Let’s take a look at parsed_example using the dump function:

julia> dump(parsed_example)
Expr
  head: Symbol tuple
  args: Array(Any,(3,))
    1: Expr
      head: Symbol call
      args: Array(Any,(3,))
        1: Symbol +
        2: Symbol A
        3: Float64 0.1
      typ: Any
    2: Expr
      head: Symbol call
      args: Array(Any,(3,))
        1: Symbol +
        2: Symbol B
        3: Float64 0.2
      typ: Any
    3: Expr
      head: Symbol call
      args: Array(Any,(3,))
        1: Symbol +
        2: Expr
          head: Symbol tuple
          args: Array(Any,(2,))
          typ: Any
        3: Float64 0.5
      typ: Any
  typ: Any

This is Julia’s post-parsing internal representation of the example string. Notice how its structure reflects the tree we are trying to build. Do you see why we replaced each : with a +? Since + is an infix operator, the parser has associated each node with it’s branch length by making them both arguments of a call to the + function! Really any infix operator would have done here, I just chose + arbitrarily. OK, now let’s write a function that will take this parsed expression and build the tree we want!

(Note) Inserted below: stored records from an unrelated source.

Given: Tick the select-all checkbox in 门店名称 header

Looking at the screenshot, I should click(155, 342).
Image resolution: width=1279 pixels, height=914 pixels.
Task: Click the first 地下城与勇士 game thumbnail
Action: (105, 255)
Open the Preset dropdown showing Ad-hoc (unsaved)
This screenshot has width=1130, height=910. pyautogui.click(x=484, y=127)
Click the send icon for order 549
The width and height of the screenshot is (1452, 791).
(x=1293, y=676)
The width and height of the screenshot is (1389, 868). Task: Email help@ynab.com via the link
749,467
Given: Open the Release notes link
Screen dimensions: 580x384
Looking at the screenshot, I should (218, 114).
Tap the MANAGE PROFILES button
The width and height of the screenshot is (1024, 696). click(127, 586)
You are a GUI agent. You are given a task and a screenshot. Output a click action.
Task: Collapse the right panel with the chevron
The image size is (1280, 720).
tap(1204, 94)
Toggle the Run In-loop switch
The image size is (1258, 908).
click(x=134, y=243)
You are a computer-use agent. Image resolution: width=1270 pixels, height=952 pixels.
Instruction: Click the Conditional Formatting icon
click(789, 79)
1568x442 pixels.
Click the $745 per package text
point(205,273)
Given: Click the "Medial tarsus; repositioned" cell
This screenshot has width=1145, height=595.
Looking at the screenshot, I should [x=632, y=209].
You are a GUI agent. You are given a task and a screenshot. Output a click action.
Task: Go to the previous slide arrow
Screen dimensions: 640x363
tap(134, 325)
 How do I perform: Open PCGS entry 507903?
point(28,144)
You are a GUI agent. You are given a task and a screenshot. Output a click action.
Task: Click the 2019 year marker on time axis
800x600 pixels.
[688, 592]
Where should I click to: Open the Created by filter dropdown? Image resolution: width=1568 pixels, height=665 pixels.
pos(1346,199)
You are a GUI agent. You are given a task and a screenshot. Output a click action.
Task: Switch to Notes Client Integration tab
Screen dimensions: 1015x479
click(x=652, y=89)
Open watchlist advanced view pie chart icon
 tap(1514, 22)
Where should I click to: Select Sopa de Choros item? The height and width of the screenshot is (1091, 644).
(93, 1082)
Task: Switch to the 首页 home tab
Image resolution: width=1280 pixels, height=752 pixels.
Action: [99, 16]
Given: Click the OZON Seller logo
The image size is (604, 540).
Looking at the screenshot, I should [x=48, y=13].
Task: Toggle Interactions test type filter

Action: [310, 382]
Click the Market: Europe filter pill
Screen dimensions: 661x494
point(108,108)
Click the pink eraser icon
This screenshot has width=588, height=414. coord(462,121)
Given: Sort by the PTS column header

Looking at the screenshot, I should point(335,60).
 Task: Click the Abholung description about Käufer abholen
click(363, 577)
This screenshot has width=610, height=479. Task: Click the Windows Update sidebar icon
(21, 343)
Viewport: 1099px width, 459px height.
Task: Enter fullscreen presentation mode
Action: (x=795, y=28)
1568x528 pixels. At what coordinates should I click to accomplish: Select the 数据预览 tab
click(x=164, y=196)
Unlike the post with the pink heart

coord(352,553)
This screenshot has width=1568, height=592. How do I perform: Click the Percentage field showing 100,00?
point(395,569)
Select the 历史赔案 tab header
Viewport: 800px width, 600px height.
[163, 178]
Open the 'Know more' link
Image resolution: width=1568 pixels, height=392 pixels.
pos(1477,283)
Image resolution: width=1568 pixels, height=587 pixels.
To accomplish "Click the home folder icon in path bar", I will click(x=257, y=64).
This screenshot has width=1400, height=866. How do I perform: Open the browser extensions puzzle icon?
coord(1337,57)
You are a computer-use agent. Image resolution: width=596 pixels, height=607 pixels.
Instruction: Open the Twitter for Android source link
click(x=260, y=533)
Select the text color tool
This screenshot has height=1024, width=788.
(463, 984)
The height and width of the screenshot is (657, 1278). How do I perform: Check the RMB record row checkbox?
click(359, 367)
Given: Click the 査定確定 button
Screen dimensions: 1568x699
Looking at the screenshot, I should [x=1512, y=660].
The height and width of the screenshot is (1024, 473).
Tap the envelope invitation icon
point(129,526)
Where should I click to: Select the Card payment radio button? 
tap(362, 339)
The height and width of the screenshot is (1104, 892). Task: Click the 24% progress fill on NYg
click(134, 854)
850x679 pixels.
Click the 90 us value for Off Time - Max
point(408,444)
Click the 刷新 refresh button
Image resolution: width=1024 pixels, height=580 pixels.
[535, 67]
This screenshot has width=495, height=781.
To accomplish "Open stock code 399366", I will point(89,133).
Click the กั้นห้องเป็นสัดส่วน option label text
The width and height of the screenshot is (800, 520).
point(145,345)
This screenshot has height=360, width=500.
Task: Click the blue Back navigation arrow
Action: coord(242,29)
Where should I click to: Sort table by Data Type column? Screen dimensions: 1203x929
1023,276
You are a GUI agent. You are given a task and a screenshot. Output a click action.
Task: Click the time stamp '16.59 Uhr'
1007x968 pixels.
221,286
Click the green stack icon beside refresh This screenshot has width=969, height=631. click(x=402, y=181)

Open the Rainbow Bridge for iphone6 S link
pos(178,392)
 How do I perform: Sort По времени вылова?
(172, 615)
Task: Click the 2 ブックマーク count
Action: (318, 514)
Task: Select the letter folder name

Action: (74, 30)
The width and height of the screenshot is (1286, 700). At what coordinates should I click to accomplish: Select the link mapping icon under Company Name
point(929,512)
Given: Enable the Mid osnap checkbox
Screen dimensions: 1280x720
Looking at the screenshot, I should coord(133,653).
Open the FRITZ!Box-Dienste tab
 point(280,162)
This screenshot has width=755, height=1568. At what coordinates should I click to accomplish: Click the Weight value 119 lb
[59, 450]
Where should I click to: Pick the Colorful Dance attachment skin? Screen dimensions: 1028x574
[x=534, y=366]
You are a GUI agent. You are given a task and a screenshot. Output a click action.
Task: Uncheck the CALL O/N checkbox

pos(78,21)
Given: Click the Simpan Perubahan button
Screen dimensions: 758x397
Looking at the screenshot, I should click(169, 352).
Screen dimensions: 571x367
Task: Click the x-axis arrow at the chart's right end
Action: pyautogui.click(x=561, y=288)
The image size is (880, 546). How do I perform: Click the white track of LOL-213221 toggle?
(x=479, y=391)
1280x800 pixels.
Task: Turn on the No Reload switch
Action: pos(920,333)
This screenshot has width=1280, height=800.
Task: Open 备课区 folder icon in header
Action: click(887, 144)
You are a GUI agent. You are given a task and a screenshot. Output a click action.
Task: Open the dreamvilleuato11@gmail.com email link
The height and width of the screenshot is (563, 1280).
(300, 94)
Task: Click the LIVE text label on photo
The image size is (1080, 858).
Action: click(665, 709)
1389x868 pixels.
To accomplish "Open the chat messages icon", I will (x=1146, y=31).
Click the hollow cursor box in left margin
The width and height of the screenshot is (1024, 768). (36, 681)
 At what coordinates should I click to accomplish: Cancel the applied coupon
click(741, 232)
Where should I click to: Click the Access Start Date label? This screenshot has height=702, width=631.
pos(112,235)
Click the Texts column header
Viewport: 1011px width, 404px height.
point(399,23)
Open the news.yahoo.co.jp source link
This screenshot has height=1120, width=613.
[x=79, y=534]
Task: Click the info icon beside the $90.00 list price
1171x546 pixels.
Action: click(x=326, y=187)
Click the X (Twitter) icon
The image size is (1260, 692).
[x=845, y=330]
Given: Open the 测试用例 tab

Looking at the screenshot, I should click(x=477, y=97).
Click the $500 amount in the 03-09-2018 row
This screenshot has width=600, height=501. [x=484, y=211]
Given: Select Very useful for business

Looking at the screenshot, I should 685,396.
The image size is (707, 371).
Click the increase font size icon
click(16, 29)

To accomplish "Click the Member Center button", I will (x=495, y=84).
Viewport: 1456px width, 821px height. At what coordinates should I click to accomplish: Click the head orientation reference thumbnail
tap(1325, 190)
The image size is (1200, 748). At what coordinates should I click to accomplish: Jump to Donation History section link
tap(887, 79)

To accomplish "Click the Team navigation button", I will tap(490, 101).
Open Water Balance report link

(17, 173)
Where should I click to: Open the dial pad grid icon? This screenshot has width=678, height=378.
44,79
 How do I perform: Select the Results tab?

function parsenewick(newick::Expr)
    if newick.head == :tuple
        # this is a node without a length
        children = [parsenewick(child)
                    for child in newick.args]
        name = ""
        length = -1
    elseif newick.head == :call && newick.args[1] == :+
        # + indicates node with length
        length = newick.args[3]
        if typeof(newick.args[2]) == Expr
            # internal node
            name = ""
            children = [parsenewick(child)
                        for child in newick.args[2].args]
        elseif typeof(newick.args[2]) == Symbol
            # tip
            name = string(newick.args[2])
            children = PhyloNode[]
        end
    end
    PhyloNode(name,children,length)
end

We recursively descend the expression, generating the appropriate node. A call to + indicates a node with a length, a tuple indicates a node without a branch length (note that I’m using a length of -1 to represent this). Let’s try it out:

julia> parsenewick(parsed_example)
PhyloNode("",[PhyloNode("A",[],0.1),PhyloNode("B",[],0.2),PhyloNode("",[PhyloNode("C",[],0.3),PhyloNode("D",[],0.4)],0.5)],-1)

It works! That was easy. We now have a parser for 90% of the Newick strings in the wild in about 20 lines of code.

Of course this is not nearly a complete parser. Most notably it will fail if we have internal nodes with names, which are represented as:

(A:0.1,B:0.2,(C:0.3,D:0.4)E:0.5)F;

This is a more complete representation of the tree in the image above, as it includes the names E and F for the internal node and the root node respectively. Again though, Julia does most of the work for us. A parse of this string returns an Expr with E being multiplied by the C/D clade (this is a language feature intended to support expressions like 2x, which work the same way they do in math notation). We can just extract the name of the clade out of the multiplication. A more complete parser implementing this idea can be found here, although it still fails on some inputs, such as nodes without names. In any case this isn’t really meant to be a robust implementation, just an illustration of Julia’s metaprogramming features that I thought was particularly entertaining, hopefully you found it so as well.